A few days ago, I shared an article written by Oliver Kamm in The Wall Street Journal on “Proper English.” I had hoped it would spark a few comments, and boy, has it ever done that! Who knew so many were so passionate about this topic? And truth be told, several of those amazing comments are way above my pay grade. I learned from them, as I’m sure many others did.
Of course English and other languages have evolved; punctuation and usage have as well. Each year the editors of major dictionaries delete a few words that have fallen away and add others that have become ubiquitous. Words that were “never to be used” creep into dictionaries, even if they are not considered proper . . . yet.
An example would be the dreaded irregardless, the use of which makes many grammarians shiver. But it is a real word, and it is in dictionaries. It’s usually defined as a “non-standard word, which may be used in humorous or colloquial situations.” Hardly a ringing endorsement right now, but my bet is on its complete acceptance some day when folks will wonder what all the fuss was about.
An example of what was once considered proper would be “Never end a sentence with a preposition.” Really? NEVER?
Well, Sir Winston Churchill supposedly was upset by that idea that he claimed made no sense – and muddled his writing – so he (again, supposedly) wrote to an editor: “This is the sort of bloody nonsense up with which I will not put.” There is no proof he did this and it’s likely he did not, but it makes a point: if our goal is clarity, that sentence doesn’t help. Our common speech patterns would more likely come up with “This is the sort of bloody nonsense that I will not put up with.”

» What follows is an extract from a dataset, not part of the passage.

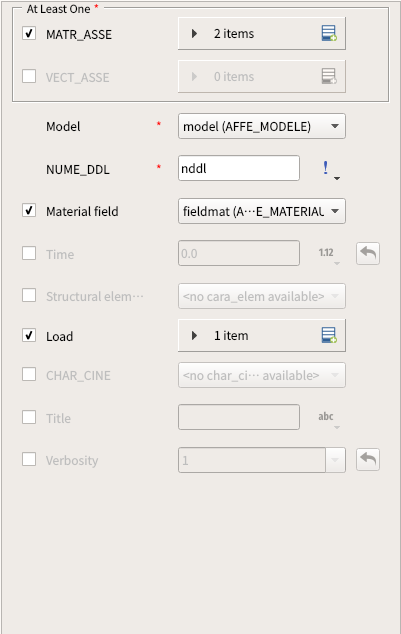This screenshot has width=401, height=634.
Task: Open the Model dropdown showing AFFE_MODELE
Action: 262,126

Is that “proper” English? Maybe not to some, but it is easily understood by most of us. You can find more at http://public.wsu.edu/~brians/errors/churchill.html
No matter where you stand regarding that WSJ article or the use and/or misuse of the English language, here are three ways you can stay ahead of the game:
1. Read what you’ve written out loud before you send it. Did you leave a word out? (It’s very easy to do.) If you read out loud, your ears will hear what your eyes might have missed. Did you repeat a word (one right after the other)? While spell check won’t highlight a missing word, it will highlight a doubled-up word, saving us from looking less smart than we are.
2. Turn off your grammar check. Grammar check is a great idea, but not always a great program, especially for those for whom grammar is already confusing. A good friend whose blog I proofread kept writing “Monday’s” and “mother’s” when they were just pure plurals, not possessives. Since he’s a good friend, I asked him why he did that. His response? His grammar check program always changed “mothers” to “mother’s” no matter what the context was, so he got lazy. He figured “it must be right.”

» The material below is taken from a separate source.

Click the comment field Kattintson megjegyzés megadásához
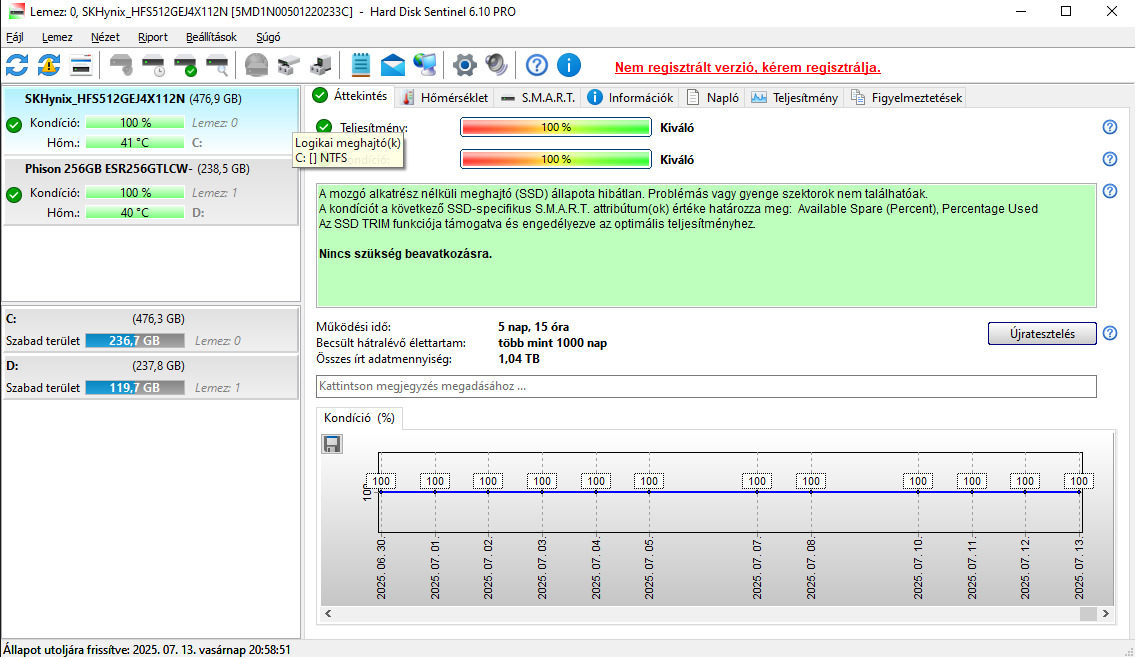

3. Use spell check. Did you use a non-word, which would be highlighted in any decent word processing program? Ignore the underlining that spell check will put under such “words” at your peril. While spell check cannot help with homophones (your/you’re), it’s great for detecting non-words — or at least words it doesn’t recognize. Believe it, and check them out.
For me, the only issue is writing clearly, and helping my audience or students in any way I can. My classes are the nuts-and-bolts version of the English language and American grammar rules; we don’t delve deeply into anything else. I am delighted to have learned from those who took the time to comment on the above-mentioned post. Thank you all!